There have been many cases of Cyber-Bullying seen all over the world. This hurtful act can lead to people taking extreme measures to stop the pain they are feeling. Some people have even taken their lives over it. Clearly, it is a big problem in society today. Cyber-Bullying can happen in every part of society. Yes, it even happens in Christian communities. Parents and Youth leaders may not notice it within their own circles at church, but if they looked online they would be able to see whether not someone is being targeted online. Even if a person is being picked on in a private conversation, you can notice whether a person is being Cyber-Bullied through their actions. “They will keep to themselves more, and will usually avoid telling an adult, which is actually the best solution to stopping Cyber-Bullying” says Sydney, age 17, from Prince Edward Island.

The “Anonymous-ness” of Cyber-Bullying is such a problem because it is definitely an easier form of hurting someone than physically bullying or hurting someone in person. People are able to hurt others 24/7 with social media. It takes the help of everyone in order to stop Cyber-Bullying.

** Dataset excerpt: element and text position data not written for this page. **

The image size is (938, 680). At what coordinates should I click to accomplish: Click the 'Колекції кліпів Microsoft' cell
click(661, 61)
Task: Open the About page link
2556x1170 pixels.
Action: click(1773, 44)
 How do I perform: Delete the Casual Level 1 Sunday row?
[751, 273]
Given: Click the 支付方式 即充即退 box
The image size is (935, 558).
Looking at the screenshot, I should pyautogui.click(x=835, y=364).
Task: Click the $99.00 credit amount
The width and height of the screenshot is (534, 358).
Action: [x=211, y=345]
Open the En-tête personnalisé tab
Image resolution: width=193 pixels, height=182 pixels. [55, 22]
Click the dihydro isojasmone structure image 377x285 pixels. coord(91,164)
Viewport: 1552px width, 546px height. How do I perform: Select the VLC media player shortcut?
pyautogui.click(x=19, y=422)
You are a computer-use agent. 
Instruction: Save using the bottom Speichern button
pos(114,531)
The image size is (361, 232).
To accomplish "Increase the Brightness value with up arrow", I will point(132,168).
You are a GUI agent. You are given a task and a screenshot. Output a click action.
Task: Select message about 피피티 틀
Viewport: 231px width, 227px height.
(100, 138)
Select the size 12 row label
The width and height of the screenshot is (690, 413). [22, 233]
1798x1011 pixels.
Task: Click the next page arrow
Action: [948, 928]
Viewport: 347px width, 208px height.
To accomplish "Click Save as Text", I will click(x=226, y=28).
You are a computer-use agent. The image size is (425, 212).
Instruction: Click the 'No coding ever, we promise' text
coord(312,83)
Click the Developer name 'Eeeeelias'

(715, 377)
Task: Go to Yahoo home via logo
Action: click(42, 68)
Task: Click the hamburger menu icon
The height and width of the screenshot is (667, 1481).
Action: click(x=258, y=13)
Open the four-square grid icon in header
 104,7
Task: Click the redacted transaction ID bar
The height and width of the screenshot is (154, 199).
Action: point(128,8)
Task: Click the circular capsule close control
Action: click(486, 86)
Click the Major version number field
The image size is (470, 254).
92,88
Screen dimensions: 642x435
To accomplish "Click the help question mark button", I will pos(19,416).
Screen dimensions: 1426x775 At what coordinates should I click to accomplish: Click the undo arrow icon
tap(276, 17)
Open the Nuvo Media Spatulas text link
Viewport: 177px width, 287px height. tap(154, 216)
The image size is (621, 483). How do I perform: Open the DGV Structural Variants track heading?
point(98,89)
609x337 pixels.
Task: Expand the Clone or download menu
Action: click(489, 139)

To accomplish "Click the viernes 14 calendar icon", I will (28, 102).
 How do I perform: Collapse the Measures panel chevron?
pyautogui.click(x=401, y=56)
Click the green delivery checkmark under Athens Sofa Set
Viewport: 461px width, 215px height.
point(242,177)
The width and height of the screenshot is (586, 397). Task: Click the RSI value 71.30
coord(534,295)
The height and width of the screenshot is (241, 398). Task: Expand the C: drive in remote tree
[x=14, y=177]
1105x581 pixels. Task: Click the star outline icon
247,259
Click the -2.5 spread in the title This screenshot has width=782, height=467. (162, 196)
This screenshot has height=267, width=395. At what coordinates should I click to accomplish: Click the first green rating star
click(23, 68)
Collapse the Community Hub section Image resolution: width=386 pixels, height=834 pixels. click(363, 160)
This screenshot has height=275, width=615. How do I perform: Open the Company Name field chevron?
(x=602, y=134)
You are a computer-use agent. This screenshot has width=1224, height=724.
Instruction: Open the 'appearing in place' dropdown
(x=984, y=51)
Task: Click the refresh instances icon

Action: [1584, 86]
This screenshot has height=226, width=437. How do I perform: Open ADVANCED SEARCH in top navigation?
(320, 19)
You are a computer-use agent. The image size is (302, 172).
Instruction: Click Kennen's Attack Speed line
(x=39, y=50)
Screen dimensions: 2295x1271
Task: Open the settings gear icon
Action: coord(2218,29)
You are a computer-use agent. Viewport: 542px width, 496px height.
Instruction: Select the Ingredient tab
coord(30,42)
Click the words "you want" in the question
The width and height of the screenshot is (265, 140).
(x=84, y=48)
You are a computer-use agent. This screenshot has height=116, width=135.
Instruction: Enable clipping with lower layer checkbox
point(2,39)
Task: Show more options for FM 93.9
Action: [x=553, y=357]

For those of you reading this (i.e. parents, youth leaders, pastors, teenagers, brothers and sisters), you need to stand up against Cyber-Bullying. If you notice anything different about your friend, family member, or youth member, that gives any indication that they are being Cyber-Bullied, then help your loved one. They may not have the courage to ask for help. Also, if you see someone Cyber-Bullying or targeting another person online, then hold them accountable, and be that person who is not afraid to stand up for what is right. Take a step and help stop Cyber-Bullying now.